■ Task item ■
Give only the number of lines in the following entries where "Select" appears.

▽

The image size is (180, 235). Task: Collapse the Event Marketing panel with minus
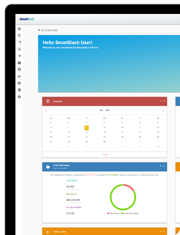[161, 166]
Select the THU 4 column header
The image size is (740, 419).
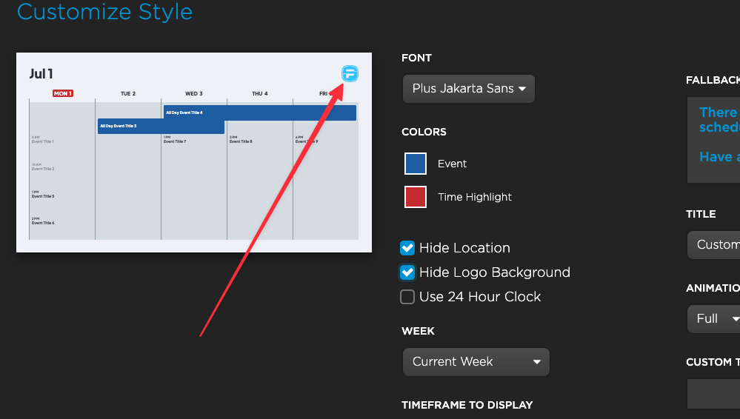click(x=260, y=94)
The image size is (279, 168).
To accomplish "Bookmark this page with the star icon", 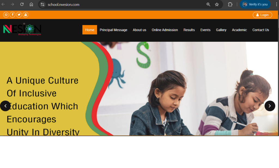I will tap(217, 4).
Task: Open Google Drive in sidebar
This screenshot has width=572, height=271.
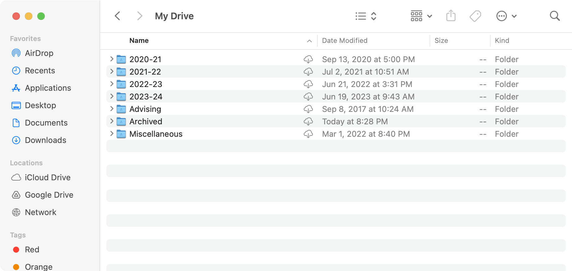Action: click(49, 195)
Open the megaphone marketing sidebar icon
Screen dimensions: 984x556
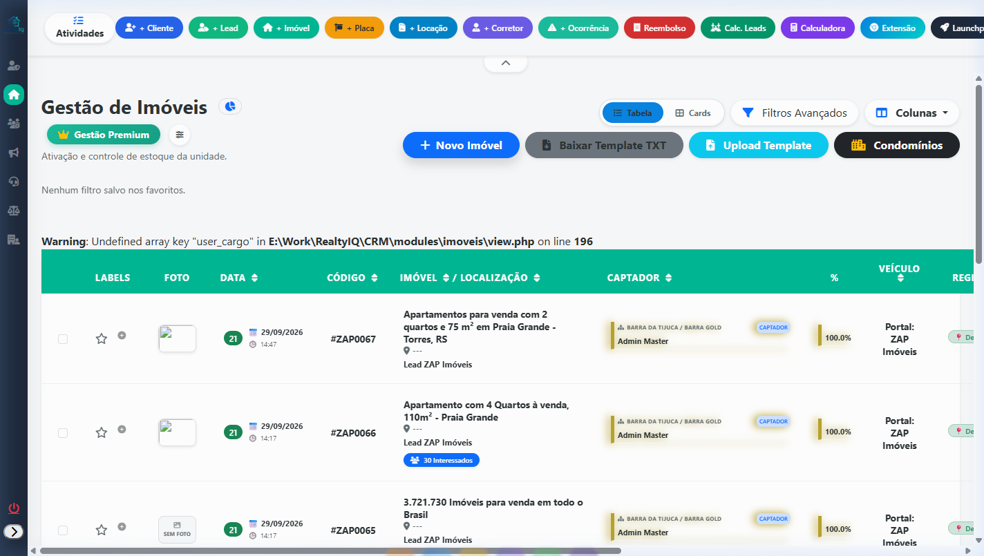coord(14,153)
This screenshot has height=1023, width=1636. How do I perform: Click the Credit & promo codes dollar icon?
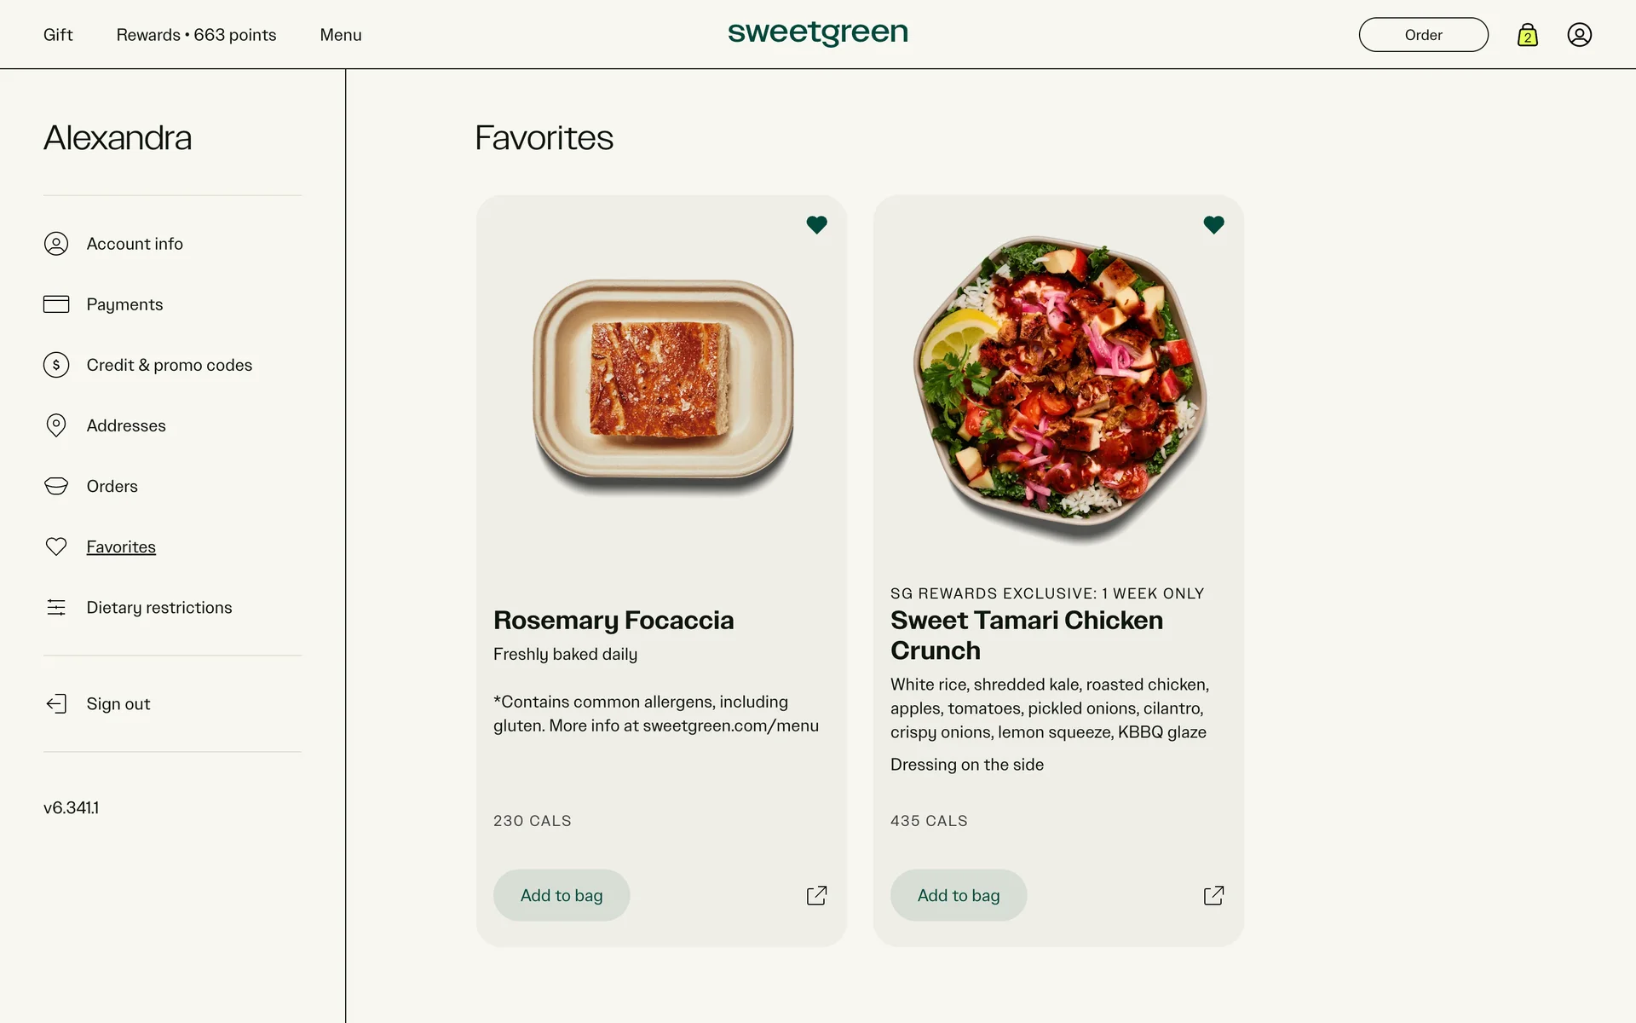coord(56,365)
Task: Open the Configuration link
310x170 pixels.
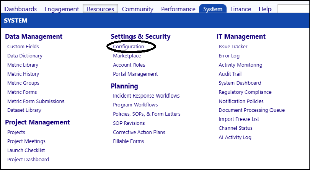Action: click(x=129, y=46)
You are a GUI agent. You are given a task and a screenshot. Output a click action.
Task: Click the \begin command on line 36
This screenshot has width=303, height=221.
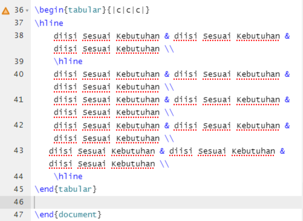point(49,10)
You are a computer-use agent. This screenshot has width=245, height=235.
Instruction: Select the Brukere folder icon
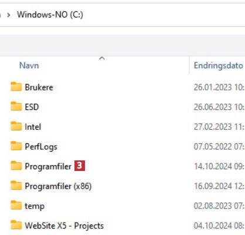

△

■ Your response ■
2